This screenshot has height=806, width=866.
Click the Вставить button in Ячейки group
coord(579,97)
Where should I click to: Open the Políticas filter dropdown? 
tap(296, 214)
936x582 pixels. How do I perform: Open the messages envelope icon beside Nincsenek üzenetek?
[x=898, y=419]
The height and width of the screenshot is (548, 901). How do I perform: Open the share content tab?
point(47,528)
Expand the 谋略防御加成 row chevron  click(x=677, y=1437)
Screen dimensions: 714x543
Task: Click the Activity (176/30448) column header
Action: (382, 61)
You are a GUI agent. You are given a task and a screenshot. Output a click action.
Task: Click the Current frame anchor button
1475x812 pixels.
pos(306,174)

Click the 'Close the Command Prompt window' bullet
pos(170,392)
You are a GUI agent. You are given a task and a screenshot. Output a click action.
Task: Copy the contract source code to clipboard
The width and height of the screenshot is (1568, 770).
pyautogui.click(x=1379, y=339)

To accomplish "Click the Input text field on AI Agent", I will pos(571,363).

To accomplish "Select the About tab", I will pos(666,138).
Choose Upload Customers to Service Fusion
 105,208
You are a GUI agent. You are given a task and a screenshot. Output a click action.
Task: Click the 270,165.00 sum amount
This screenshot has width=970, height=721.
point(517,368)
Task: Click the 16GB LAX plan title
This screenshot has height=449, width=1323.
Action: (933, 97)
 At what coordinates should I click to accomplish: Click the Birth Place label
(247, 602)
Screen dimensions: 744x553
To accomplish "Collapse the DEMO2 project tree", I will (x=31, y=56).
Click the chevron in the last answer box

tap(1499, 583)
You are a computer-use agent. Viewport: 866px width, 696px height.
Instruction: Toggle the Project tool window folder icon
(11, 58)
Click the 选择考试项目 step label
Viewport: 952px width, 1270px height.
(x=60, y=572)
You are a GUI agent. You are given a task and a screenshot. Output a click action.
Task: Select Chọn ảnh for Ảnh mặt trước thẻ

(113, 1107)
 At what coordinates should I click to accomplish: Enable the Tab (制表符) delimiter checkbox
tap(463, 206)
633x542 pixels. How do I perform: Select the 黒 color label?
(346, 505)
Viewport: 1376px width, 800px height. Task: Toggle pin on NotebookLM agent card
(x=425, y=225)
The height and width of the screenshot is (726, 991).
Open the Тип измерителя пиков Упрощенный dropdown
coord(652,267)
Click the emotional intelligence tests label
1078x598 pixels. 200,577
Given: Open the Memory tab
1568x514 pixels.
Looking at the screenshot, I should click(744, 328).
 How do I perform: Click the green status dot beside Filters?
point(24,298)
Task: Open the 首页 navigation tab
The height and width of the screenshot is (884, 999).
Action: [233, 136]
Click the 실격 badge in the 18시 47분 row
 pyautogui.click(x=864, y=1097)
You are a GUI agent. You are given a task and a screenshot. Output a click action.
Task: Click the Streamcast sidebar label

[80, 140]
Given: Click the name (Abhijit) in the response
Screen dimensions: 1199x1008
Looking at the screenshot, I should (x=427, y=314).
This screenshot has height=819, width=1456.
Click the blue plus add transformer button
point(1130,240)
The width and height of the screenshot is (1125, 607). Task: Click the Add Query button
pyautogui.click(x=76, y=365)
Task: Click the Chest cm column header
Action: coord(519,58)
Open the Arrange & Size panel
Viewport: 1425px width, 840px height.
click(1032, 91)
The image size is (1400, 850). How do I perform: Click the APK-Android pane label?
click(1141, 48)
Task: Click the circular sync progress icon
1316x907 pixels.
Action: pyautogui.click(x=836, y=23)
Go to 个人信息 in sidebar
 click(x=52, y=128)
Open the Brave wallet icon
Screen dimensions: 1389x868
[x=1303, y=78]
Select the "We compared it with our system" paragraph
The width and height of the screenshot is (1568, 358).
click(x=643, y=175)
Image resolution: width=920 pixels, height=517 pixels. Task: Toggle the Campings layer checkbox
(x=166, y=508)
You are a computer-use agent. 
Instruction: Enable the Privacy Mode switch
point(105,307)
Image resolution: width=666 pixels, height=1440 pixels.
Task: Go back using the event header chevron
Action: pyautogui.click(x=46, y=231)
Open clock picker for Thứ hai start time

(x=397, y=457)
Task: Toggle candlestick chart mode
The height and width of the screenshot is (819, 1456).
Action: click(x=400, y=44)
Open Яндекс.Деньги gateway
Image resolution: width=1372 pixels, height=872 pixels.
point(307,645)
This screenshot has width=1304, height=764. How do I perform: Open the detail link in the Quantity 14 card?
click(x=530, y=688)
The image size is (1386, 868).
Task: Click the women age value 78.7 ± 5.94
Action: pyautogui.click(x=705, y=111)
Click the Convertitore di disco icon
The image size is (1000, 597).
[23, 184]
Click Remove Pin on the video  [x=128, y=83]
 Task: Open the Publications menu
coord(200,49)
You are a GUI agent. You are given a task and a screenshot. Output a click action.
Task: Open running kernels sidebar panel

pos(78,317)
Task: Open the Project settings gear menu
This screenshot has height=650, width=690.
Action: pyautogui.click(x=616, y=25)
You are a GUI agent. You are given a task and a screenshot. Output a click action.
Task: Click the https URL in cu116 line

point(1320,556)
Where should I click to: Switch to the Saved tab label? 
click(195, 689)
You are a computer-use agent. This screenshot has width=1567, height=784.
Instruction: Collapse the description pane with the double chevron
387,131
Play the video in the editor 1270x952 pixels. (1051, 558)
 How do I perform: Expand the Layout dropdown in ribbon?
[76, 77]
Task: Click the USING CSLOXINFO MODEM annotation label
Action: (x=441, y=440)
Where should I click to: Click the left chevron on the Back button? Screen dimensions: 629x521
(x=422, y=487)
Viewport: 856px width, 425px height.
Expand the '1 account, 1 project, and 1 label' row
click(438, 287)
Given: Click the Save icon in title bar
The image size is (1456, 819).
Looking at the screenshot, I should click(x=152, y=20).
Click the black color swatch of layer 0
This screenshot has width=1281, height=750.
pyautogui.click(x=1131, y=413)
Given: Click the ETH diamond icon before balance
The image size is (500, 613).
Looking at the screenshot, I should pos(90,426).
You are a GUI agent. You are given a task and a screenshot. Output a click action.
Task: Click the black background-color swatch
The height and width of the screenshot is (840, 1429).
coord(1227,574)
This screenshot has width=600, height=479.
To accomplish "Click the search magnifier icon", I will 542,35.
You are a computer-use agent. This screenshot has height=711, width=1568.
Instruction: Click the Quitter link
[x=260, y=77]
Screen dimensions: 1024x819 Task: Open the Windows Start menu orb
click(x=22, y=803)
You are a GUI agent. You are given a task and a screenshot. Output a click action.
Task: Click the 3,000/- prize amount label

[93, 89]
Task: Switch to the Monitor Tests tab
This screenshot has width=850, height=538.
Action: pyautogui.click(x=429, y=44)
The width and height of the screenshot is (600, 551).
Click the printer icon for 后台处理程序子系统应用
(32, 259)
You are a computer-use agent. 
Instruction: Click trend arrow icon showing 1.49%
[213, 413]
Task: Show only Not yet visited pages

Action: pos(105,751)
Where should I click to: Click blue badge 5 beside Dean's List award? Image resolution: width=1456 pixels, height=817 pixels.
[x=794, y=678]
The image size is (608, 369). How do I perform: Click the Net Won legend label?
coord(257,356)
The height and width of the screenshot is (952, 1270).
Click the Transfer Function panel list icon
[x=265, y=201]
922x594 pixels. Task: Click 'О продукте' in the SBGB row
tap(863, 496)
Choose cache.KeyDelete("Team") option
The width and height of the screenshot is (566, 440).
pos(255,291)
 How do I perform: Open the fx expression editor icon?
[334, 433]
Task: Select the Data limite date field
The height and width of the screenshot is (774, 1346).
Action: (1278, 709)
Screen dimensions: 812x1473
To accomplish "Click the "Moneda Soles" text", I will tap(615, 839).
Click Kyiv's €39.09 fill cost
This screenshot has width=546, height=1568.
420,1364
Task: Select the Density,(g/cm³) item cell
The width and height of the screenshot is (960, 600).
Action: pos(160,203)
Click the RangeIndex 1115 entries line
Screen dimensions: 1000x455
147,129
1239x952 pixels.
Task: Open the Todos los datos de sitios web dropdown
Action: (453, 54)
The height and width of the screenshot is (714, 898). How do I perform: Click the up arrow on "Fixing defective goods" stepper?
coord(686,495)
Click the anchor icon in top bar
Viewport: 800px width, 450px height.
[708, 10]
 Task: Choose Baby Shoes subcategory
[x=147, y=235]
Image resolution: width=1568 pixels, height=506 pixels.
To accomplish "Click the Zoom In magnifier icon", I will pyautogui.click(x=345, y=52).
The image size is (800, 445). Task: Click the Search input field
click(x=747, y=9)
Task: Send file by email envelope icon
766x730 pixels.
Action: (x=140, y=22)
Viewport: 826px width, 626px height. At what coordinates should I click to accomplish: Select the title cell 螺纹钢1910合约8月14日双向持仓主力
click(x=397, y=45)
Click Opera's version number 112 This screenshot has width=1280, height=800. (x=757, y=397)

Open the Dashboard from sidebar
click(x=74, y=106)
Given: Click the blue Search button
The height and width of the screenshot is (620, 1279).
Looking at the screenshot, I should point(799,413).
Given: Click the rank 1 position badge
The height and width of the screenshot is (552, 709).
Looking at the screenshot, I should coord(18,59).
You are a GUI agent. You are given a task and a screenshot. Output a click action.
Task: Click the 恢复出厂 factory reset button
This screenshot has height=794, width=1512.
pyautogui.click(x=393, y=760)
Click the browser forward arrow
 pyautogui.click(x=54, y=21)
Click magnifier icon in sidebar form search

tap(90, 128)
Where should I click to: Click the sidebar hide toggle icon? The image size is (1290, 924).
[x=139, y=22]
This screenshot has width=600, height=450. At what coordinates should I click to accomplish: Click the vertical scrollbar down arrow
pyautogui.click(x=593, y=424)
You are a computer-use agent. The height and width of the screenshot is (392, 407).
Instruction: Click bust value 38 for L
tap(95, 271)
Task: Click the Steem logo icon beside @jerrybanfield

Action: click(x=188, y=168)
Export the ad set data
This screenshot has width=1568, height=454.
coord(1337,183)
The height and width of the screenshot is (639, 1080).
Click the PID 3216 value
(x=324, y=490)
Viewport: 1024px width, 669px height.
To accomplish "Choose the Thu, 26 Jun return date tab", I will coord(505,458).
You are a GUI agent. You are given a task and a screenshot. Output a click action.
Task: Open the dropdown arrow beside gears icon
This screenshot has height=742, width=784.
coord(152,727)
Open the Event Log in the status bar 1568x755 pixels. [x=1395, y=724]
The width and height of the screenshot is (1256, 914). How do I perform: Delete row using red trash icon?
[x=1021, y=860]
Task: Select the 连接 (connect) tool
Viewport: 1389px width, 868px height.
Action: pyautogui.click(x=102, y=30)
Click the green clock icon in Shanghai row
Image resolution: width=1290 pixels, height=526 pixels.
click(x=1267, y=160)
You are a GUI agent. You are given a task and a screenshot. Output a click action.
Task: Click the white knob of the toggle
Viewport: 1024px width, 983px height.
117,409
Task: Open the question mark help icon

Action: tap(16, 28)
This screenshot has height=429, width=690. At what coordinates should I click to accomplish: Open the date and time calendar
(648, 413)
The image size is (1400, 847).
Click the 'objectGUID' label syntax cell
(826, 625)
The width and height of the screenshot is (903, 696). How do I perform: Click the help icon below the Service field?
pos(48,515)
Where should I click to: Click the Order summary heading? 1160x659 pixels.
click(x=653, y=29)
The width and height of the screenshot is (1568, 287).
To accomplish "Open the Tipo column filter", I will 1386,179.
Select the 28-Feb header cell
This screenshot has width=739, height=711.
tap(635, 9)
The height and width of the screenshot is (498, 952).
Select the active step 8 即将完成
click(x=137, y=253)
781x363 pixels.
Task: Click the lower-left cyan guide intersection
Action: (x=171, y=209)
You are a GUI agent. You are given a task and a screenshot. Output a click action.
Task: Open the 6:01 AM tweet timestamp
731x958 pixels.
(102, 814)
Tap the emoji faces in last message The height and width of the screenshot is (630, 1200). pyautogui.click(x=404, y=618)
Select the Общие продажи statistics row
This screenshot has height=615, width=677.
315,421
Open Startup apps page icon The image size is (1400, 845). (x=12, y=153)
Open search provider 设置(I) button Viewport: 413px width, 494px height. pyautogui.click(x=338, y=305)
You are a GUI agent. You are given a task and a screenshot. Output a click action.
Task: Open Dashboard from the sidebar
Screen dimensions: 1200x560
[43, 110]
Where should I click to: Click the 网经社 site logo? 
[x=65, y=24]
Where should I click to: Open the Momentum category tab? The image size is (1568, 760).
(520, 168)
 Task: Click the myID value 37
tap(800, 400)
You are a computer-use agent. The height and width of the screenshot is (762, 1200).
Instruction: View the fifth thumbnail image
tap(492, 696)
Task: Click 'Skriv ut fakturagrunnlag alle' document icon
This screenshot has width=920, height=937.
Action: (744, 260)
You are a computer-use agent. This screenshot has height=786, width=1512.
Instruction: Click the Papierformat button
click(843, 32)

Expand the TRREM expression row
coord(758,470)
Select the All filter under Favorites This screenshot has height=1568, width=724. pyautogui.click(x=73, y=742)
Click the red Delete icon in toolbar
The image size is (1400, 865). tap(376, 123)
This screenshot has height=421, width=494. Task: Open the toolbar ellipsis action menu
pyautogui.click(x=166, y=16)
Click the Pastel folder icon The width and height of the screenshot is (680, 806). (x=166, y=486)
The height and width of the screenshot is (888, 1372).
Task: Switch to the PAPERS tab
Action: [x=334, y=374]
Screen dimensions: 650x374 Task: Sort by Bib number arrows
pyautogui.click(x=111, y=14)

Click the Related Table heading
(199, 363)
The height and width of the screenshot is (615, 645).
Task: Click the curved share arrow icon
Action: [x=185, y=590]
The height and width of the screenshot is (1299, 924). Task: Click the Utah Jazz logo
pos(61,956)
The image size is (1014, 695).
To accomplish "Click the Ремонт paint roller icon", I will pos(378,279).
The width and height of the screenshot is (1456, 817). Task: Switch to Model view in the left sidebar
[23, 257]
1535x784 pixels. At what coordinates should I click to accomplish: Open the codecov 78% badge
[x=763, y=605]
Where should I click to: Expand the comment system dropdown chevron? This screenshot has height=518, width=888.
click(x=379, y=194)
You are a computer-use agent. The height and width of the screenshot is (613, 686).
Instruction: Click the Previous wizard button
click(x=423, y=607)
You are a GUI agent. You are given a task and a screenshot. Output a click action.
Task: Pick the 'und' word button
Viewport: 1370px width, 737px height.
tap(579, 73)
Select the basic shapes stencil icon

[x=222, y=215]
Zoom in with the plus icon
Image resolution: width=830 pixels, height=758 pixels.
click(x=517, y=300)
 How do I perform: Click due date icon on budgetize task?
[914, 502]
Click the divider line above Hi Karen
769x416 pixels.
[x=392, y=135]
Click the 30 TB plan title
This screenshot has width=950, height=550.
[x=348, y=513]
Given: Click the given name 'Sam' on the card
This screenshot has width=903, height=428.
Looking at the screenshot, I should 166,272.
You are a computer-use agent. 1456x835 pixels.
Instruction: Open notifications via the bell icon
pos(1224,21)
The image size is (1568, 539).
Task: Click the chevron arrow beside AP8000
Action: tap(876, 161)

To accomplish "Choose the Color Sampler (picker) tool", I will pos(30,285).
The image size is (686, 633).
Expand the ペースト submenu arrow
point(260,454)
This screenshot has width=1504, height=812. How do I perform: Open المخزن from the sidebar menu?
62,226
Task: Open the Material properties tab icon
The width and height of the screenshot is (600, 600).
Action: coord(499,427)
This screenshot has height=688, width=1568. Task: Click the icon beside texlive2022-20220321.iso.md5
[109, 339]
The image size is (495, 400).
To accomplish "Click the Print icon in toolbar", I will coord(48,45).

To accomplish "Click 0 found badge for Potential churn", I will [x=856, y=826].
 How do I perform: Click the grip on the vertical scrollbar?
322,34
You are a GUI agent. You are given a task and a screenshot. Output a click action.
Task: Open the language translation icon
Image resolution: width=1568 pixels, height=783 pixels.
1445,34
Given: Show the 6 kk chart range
= = = = = = =
#### [Aim of the exercise]
Pick out every line in the lines above that contains the word "date", and copy each one.

#### [Result for this exercise]
Task: Select the Data limite date field
To accomplish "Choose the Thu, 26 Jun return date tab", I will coord(505,458).
This screenshot has height=429, width=690. At what coordinates should I click to accomplish: Open the date and time calendar
 How do I perform: Click due date icon on budgetize task?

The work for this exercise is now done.